Il tema “lavoro” è stato uno slogan, l’assessore titolare ha rivendicato il risultato dell’accordo Mahle. Ma quella soluzione era stata già preconizzata agli inizi di dicembre 2019 e si ipotizzava di concretizzarla tra aprile e maggio. C’è voluto un po’ di più, sarà mica per il contributo regionale come su Comital!?
Creare lavoro, non può essere uno slogan ma un obiettivo che ha bisogno di programmazione, pianificazione sinergica e collaborativa tra soggetti sociali, compreso il sindacato.
Attrarre investimenti attraverso aziende estere ha bisogno di atti concreti. Nella mia esperienza sindacale abbiamo firmato tanti accordi, soprattutto di gestione degli orari, come prerequisito che le aziende chiedevano per portare lavoro in Italia. Si chiama affidabilità sociale dell’impresa e del territorio.
Non servono accordi di carta straccia e, anche qui, slogan.
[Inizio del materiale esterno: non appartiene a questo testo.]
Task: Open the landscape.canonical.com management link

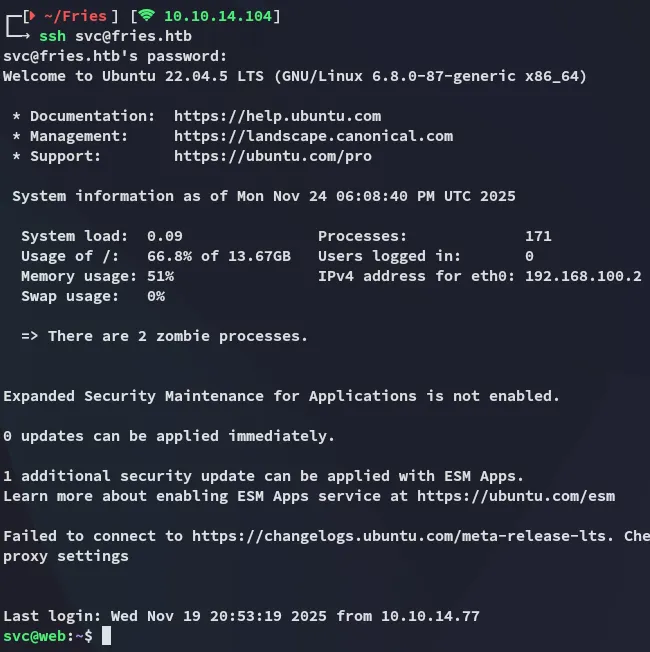Action: pyautogui.click(x=313, y=136)
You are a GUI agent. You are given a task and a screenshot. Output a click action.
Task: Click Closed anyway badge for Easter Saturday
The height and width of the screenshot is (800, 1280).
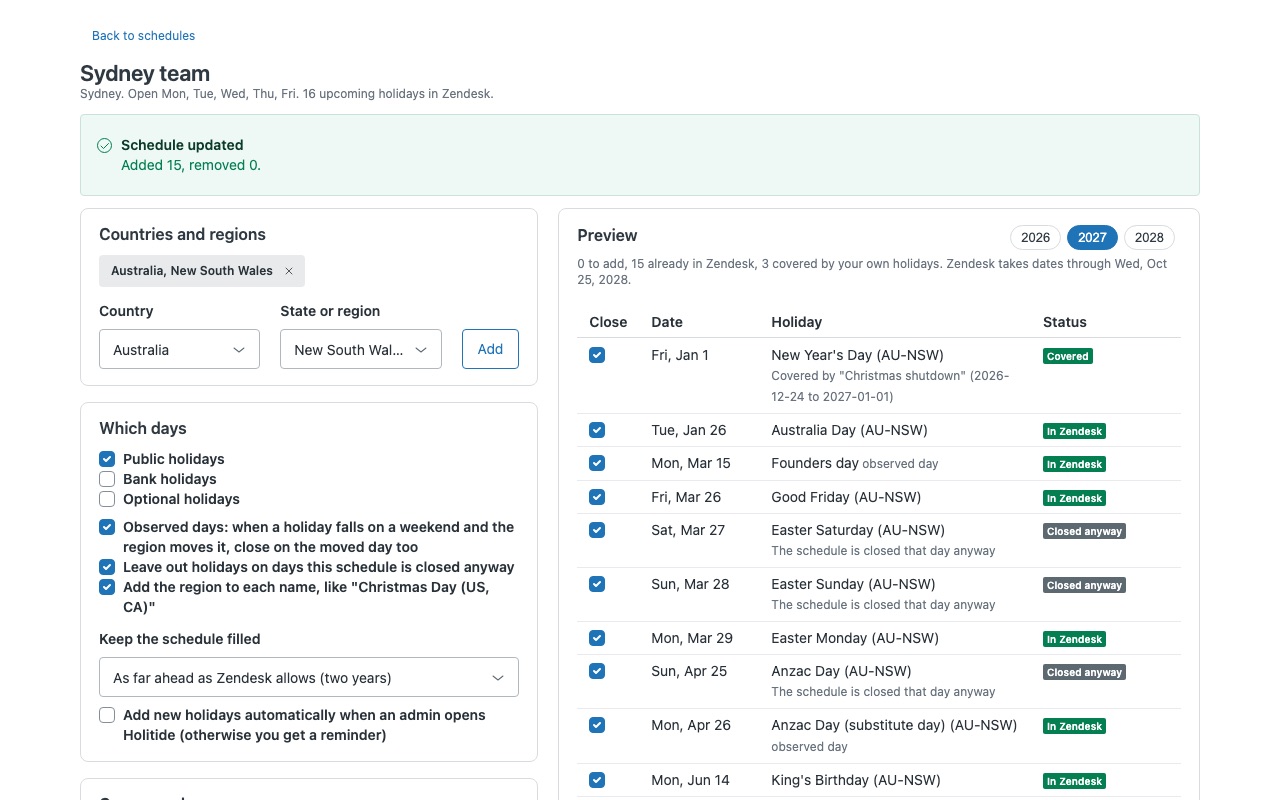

Ogni giorno c’è chi propone un Patto per l’Italia, un patto per lo sviluppo e via discorrendo. Salvo poi scoprire che le proposte, dai soli ministeri per i finanziamenti europei superano i duecento progetti.
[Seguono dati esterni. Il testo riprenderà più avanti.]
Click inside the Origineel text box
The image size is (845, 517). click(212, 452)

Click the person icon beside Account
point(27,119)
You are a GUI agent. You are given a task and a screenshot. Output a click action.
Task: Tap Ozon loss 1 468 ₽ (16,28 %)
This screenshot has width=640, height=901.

Ma torniamo nella nostra area metropolitana in cui bisogna fare ripartire industria e consumi e non si può fare se le imprese pensano solo al “sussidistan”. Oggi più che mai dovremmo uscire dalla dicotomia: io investo se altri finanziano. Proviamoci almeno qui, in terra sabauda e operaia; in terra di intellettuali e sapere professionale; in una terra di Santi Sociali e di figure politiche (del passato) forti, di imprenditoria lungimirante ma a volte timida.
Come si dice in gergo tecnico e progettuale: i prerequisiti li abbiamo. Occorre abbattere i muri delle fabbriche e fare respirare agli imprenditori l’aria aperta, bisogna che anche il sindacato faccia la sua parte uscendo dagli afflati ideologici di una parte di sinistra che si ostina a fare finta di non capire. Nell’azione sindacale le proposte Cisl e Fim, la storia ci insegna che sono sempre diventate patrimonio unitario le nostre idee, magari, per qualcuno, dieci anni dopo. Pazienza!
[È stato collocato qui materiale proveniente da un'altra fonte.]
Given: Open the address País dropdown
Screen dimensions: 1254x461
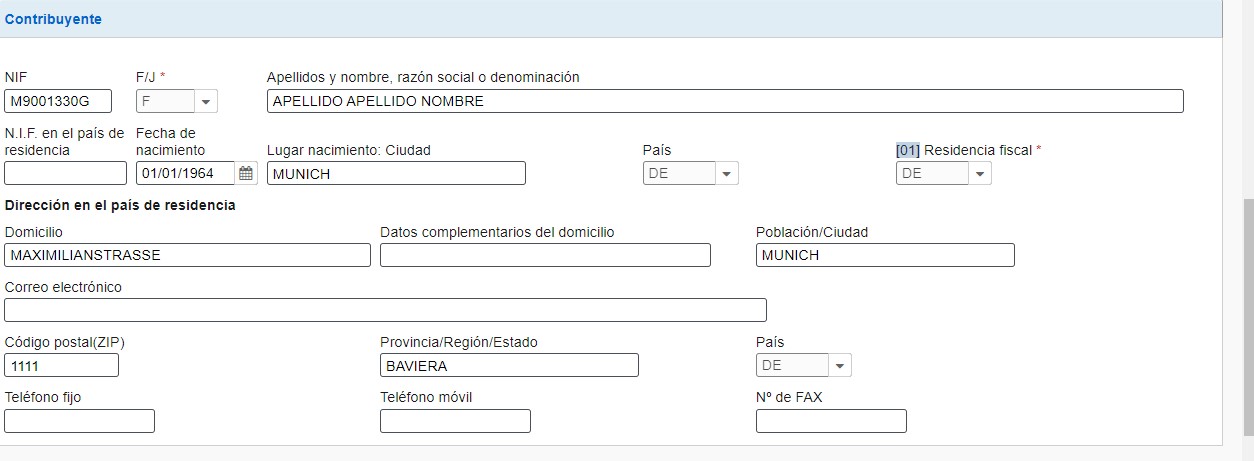Looking at the screenshot, I should pos(839,365).
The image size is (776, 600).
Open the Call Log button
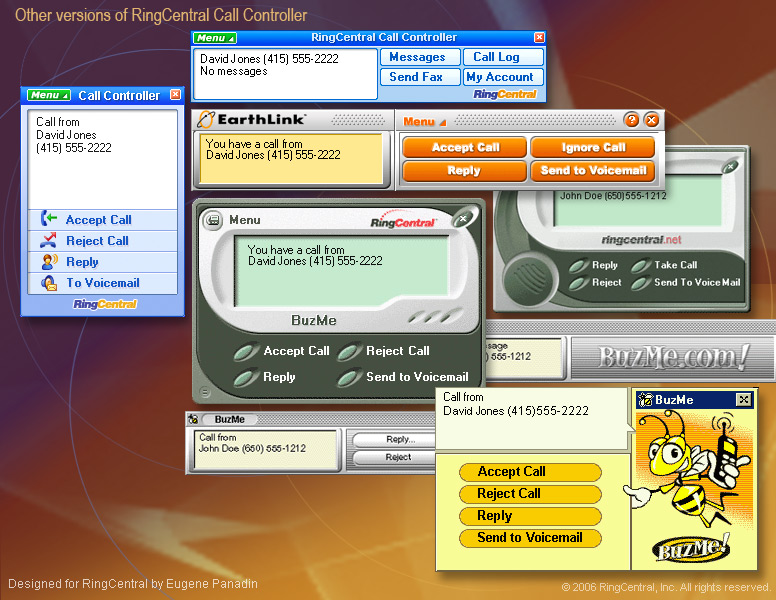tap(503, 58)
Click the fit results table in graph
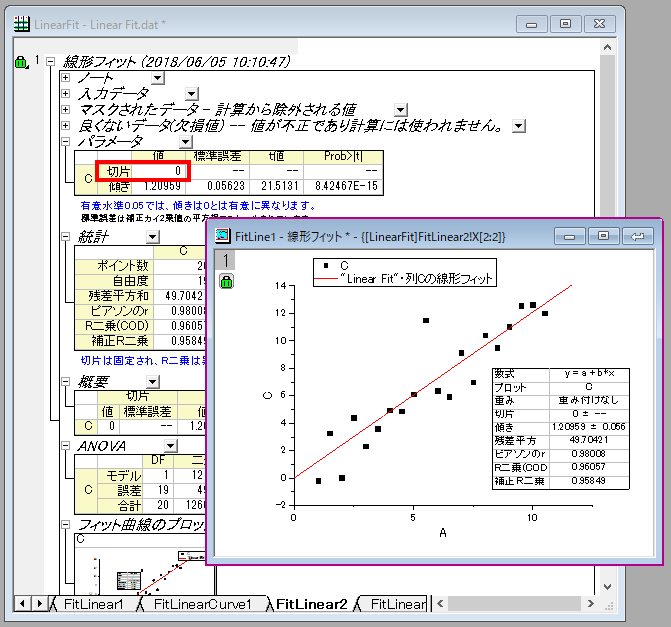This screenshot has width=671, height=627. coord(560,428)
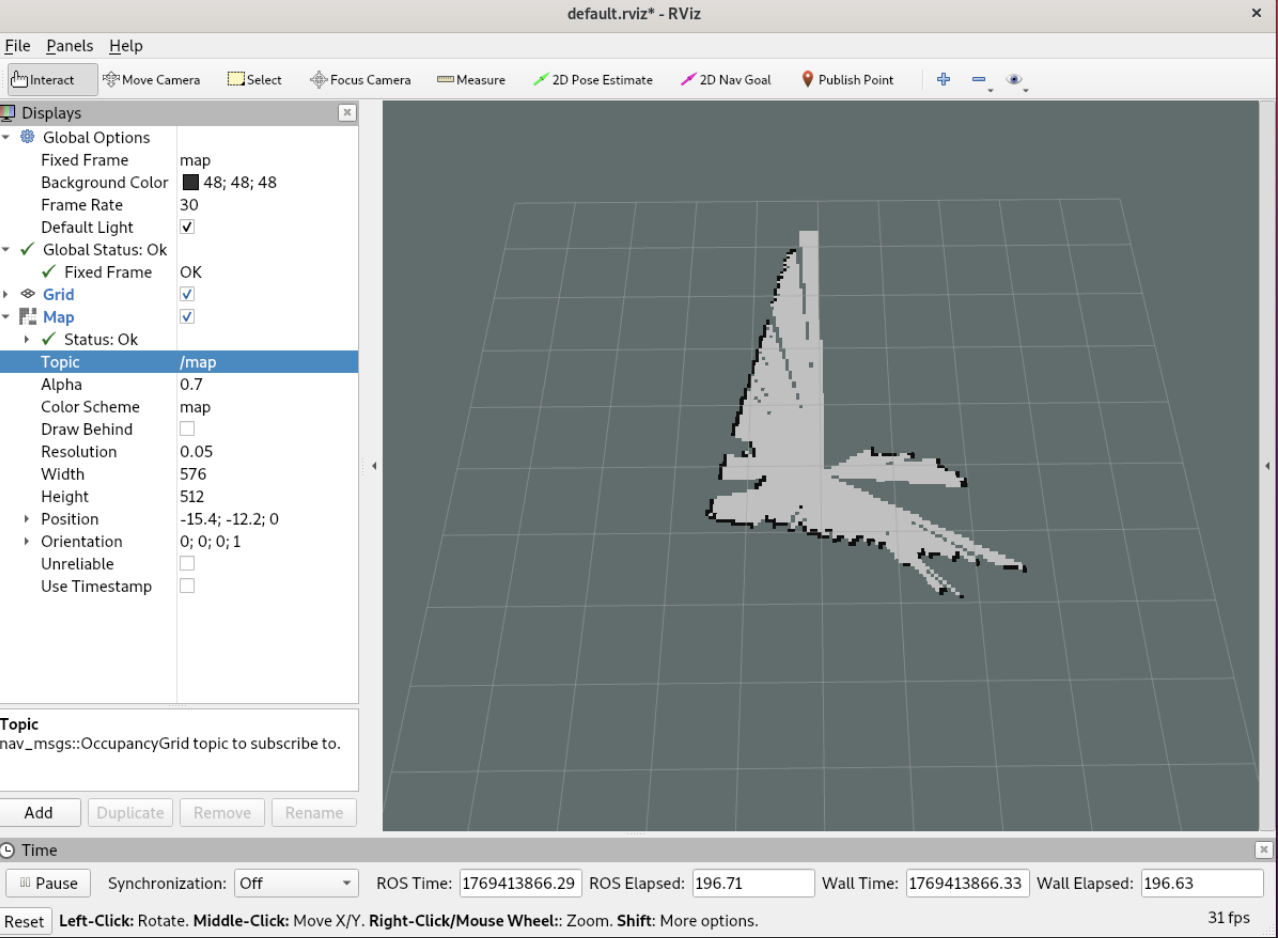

Si direbbe che siamo all’avanprogetto ma come ha sottolineato anche Giuseppe Gherzi nella sua lettera di saluto agli imprenditori lasciando l’incarico di direttore dell’Unione Industriale, questo territorio ha dimostrato quanto siano importanti le relazioni sindacali come elemento per gestire le trasformazioni e i cambiamenti nelle aziende e nel territorio. Allora occorre avere la capacità di progettare l’area metropolitana partendo dal tema “lavoro” e con una visione di prospettiva temporale medio-lunga e non elettorale, che poi se si ha la capacità prospettica si vinceranno anche le elezioni ma non viceversa.
Torino e la sua area metropolitana potrebbe diventare un “laboratorio avanzato” di sperimentazione di nuovo assetti di relazioni sindacali che abbiano il coraggio di osare e di dare contributi costruttivi. Osare nel creare occupazione più certa e meno precaria. Coraggio nel gestire buone flessibilità negli orari per dare una migliore produttività.
Saper Osare e avere Coraggio nell’uscire dagli schemi tradizionali, Bonomi rilancia l’idea che le imprese non siano più sostituto d’imposta, ma così non andiamo da nessuna parte! Per fare questo c’è bisogno anche di una politica forte, magari bipartisan; e allora purtroppo mi viene in mente il film con Alberto Sordi: “riusciranno i nostri eroi…”.